- [Your task]:
Check every line of the data below for the word "will". Copy the ones that have it.

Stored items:

• • • •

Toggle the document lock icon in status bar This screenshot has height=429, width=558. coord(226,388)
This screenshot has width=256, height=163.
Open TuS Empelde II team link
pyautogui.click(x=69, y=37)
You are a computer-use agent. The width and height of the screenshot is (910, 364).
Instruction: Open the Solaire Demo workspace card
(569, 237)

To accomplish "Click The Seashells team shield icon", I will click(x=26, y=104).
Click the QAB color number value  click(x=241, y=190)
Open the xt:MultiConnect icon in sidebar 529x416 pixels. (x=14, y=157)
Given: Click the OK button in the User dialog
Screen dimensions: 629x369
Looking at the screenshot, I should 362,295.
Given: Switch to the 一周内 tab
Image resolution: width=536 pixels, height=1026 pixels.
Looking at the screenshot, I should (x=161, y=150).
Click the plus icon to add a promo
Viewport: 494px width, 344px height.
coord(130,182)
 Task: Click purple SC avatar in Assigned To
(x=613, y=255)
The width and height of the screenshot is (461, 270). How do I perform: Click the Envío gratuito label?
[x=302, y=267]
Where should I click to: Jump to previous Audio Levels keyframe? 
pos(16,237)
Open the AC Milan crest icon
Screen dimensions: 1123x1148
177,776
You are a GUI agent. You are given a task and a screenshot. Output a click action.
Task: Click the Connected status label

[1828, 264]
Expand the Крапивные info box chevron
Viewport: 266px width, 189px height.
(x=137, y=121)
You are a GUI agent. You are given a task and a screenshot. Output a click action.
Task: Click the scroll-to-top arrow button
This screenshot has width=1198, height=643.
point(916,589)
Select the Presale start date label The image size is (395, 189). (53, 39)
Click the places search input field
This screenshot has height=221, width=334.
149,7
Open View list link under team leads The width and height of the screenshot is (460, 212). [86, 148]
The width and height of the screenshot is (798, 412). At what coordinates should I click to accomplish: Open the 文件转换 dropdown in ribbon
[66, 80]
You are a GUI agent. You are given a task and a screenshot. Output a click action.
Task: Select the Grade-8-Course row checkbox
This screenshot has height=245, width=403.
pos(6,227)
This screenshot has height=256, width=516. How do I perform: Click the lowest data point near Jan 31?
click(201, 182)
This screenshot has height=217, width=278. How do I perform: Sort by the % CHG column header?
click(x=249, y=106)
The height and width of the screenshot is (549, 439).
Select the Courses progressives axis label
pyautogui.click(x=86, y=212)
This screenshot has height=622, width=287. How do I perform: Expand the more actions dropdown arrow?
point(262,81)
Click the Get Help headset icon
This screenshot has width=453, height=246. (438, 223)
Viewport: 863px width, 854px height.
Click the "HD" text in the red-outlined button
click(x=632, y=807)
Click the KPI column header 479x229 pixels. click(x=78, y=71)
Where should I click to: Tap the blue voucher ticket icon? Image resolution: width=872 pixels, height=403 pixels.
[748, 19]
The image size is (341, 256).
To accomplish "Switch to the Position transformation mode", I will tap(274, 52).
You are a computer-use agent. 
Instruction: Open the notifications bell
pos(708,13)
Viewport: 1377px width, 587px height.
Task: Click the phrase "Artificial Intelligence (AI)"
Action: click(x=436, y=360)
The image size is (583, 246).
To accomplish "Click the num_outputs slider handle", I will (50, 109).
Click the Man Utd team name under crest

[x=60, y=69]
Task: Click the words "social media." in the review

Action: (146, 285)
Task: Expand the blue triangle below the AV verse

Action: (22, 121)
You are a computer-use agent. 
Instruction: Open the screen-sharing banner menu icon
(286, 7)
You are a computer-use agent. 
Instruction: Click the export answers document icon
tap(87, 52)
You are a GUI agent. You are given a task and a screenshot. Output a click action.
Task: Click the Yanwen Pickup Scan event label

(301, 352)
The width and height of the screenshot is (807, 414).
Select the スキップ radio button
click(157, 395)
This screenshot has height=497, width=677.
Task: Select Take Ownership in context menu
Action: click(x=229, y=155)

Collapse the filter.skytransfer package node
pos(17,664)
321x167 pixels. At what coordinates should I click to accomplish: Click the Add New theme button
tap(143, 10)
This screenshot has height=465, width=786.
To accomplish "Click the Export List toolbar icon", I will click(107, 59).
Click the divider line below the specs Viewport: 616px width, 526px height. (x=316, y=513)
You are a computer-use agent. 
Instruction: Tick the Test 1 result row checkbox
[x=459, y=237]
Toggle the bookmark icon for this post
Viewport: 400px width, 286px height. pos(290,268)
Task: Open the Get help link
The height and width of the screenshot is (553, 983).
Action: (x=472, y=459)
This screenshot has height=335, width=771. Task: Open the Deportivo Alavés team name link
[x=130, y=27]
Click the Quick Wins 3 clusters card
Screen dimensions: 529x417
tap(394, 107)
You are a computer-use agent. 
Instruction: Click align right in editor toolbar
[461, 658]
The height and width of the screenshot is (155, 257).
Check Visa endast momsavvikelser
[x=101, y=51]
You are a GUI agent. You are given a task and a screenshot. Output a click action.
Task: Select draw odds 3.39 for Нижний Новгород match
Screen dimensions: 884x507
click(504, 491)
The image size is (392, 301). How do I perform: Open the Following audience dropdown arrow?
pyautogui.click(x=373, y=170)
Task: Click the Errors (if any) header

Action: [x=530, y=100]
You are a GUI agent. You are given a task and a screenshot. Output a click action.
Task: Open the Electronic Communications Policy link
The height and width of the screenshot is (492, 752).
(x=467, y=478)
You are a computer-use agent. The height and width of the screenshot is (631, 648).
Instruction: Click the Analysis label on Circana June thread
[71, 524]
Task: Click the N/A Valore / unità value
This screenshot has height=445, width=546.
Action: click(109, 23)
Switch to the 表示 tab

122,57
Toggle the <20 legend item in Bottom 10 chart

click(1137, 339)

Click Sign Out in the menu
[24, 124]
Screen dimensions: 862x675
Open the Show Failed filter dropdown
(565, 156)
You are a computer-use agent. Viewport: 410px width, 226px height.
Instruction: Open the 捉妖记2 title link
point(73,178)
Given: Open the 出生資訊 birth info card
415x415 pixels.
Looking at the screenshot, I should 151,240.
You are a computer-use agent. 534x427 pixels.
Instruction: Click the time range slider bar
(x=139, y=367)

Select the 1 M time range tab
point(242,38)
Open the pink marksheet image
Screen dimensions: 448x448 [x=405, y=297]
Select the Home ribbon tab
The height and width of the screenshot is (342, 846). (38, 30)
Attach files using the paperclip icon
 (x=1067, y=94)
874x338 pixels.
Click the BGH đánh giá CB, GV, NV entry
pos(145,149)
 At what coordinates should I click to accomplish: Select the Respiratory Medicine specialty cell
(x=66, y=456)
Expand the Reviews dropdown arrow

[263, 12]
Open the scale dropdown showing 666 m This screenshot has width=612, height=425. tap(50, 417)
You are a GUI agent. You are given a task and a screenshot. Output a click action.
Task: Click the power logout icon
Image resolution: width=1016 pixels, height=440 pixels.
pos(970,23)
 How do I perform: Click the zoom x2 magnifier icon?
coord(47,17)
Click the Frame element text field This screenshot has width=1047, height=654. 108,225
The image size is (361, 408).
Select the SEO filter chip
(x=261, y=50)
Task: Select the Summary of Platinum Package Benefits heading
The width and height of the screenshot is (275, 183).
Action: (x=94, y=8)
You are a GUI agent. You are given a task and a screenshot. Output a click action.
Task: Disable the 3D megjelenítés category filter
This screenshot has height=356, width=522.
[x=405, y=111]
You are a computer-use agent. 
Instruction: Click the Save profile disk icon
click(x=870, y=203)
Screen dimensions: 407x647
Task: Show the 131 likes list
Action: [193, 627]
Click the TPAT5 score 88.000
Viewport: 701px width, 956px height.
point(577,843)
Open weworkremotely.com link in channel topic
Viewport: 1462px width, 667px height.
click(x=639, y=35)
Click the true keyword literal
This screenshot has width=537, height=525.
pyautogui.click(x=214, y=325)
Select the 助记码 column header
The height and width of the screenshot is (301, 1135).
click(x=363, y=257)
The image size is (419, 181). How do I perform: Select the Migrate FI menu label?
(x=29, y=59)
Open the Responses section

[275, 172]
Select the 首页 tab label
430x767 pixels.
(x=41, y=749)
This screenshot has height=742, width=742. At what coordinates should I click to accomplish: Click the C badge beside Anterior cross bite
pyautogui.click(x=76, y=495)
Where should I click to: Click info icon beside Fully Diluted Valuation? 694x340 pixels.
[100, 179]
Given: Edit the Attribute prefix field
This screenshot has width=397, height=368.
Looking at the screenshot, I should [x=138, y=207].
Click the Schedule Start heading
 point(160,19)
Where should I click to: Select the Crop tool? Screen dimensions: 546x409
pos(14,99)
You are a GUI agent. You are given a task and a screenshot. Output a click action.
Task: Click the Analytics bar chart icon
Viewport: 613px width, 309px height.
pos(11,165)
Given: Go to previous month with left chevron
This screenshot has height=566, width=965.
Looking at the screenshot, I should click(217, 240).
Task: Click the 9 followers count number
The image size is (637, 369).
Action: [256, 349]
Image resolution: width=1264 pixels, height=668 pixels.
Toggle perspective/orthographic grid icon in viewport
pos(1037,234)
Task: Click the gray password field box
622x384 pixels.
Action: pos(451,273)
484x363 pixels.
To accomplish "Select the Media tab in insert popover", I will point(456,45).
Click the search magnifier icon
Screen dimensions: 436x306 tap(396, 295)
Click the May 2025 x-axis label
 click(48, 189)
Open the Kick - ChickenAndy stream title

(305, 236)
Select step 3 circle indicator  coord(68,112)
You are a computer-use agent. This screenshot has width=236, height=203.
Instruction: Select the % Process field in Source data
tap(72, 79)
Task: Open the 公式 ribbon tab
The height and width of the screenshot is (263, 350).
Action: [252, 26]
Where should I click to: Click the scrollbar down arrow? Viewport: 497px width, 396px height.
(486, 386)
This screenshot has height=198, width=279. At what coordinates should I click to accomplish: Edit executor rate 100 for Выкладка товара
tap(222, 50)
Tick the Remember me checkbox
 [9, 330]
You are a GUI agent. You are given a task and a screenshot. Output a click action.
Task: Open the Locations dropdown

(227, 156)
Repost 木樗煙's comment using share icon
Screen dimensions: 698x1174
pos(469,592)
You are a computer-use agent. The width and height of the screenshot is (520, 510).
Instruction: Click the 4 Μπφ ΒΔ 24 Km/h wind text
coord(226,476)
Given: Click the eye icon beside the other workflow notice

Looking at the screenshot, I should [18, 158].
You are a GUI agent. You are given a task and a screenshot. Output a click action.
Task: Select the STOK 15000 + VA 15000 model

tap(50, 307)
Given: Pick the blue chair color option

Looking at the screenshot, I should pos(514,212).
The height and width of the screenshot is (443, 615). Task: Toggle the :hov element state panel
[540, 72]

• • • •

- [Answer box]:
To accomplish "Click The Seashells team shield icon", I will click(x=26, y=104).
To accomplish "Switch to the Position transformation mode", I will tap(274, 52).
To accomplish "Click the num_outputs slider handle", I will (50, 109).
To accomplish "Click the Export List toolbar icon", I will click(107, 59).
To accomplish "Select the Media tab in insert popover", I will point(456,45).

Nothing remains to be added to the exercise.